“Il massimo dei contagi non è lontano. Ma se non sarà così avremo sbagliato”
Carlo Signorelli, professore di Igiene e Sanità Pubblica all’Università Vita e Salute del San Raffaele, trasmette un po’ di ottimismo in tanti numeri nefasti che accompagnano la pandemia del Covid-19.
«Mi aspetto il picco nei prossimi giorni con la conseguente discesa dei contagi, dei ricoveri in rianimazione e conseguentemente dei morti».
È girato un documento attribuibile al comitato scientifico del Governo che fissa il picco al 28 marzo con 50mila casi e una discesa a 23mila casi verso il 20 di aprile.
«Ci sono anche le scommesse Snai aperte? Battute a parte, nessuno può rispondere in maniera certa. I contagiati rilevati dai test non corrispondono ai numeri reali che potrebbero essere fino a dieci volte tanto visto che la malattia può essere lieve o asintomatica».
Quali sono i dati più attendibili?
«Si può ragionare sui decessi e sui ricoverati in terapia intensiva. Ma poiché l’epidemia si è mossa in modo sfasato, il picco epidemico dev’essere valutato per aree geografiche e non su base nazionale».
Partendo dal Nord che previsioni può fare?
«Noi ci aspettiamo il picco nei prossimi giorni e poi contagi in discesa. Se non avviene questo, vuol dire che le misure non hanno sortito l’effetto sperato».
Secondo lei la segregazione nazionale funziona?
«Si è cercato un distanziamento sociale con misure drastiche. E tutti si aspettano un risultato a breve».
Però quella gente nei parchi sulle panchine a prendere il sole, o stipata in metrò…
«Ci sono state disobbedienze ma tantissimi hanno recepito il messaggio. Poi erano misure mai provate prima. Un periodo di adattamento è comprensibile».
Quindi va bene tutti a casa?
«La casa non è in assoluto un luogo sicuro, perché ci sono entrate e uscite. Ci sono persone addette ai servizi essenziali, tra cui alimentari sanità, trasporti, farmacie oltre ai cittadini che fanno la spesa o vanno in farmacia».

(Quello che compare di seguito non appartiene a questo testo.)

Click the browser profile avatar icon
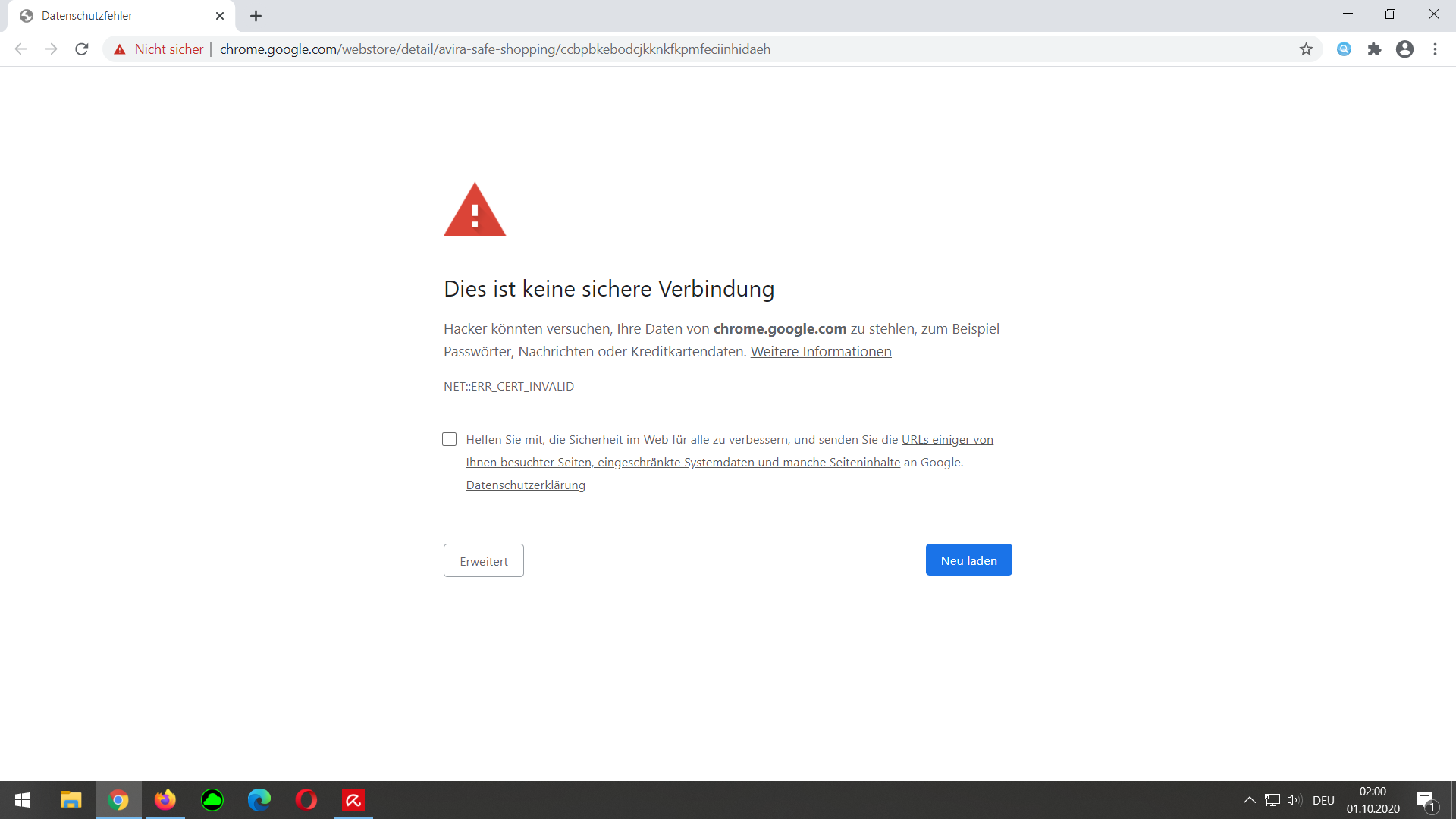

Quindi urgono più restrizioni?
«Il punto non è uscire ma non venire a contatto con gli altri. Sì quindi sì alle corse in solitario e sì ai giri con il cane. Dobbiamo eliminare le aggregazioni e la responsabilità è dei singoli».
Altri accorgimenti?
«Lavarsi le mani. È un’abitudine da attuarsi rigorosamente. Che ci tutela. Una barella che ha portato un infetto può essere uno strumento di contagio se viene toccata da qualcuno che poi si mette le mani davanti alla bocca. In uno studio attendibile è stabilito che il virus sopravvive un giorno sulla carta, due sulla plastica e tre sull’alluminio. Ricordiamoci che il virus non prende il volo dalle superfici e quindi il lavaggio delle mani è sufficiente».
E i tamponi servono?
«La rete dei laboratori è congestionata, fatica a soddisfare le esigenze dei pazienti con sintomi. Non è pensabile un’estensione. Il tampone dev’essere riservato al caso clinico con sintomi sospetti o a casi eccezionali legati a un focolaio».
Strategie mediche di mitigazione del fenomeno da mettere in campo?
«La differenza temporale della diffusione del virus tra Nord e Sud potrà consentire un bilanciamento di posti letto di rianimazione quando ce ne sarà bisogno. La Fiera di Milano sarà utile anche per il Sud».
Quando finirà?
«Speriamo che il caldo ci aiuti. Per alcuni virus respiratori il caldo crea meno occasioni di contagio perché c’è minore suscettibilità delle vie aeree al contagio. La Sars è esaurita in estate.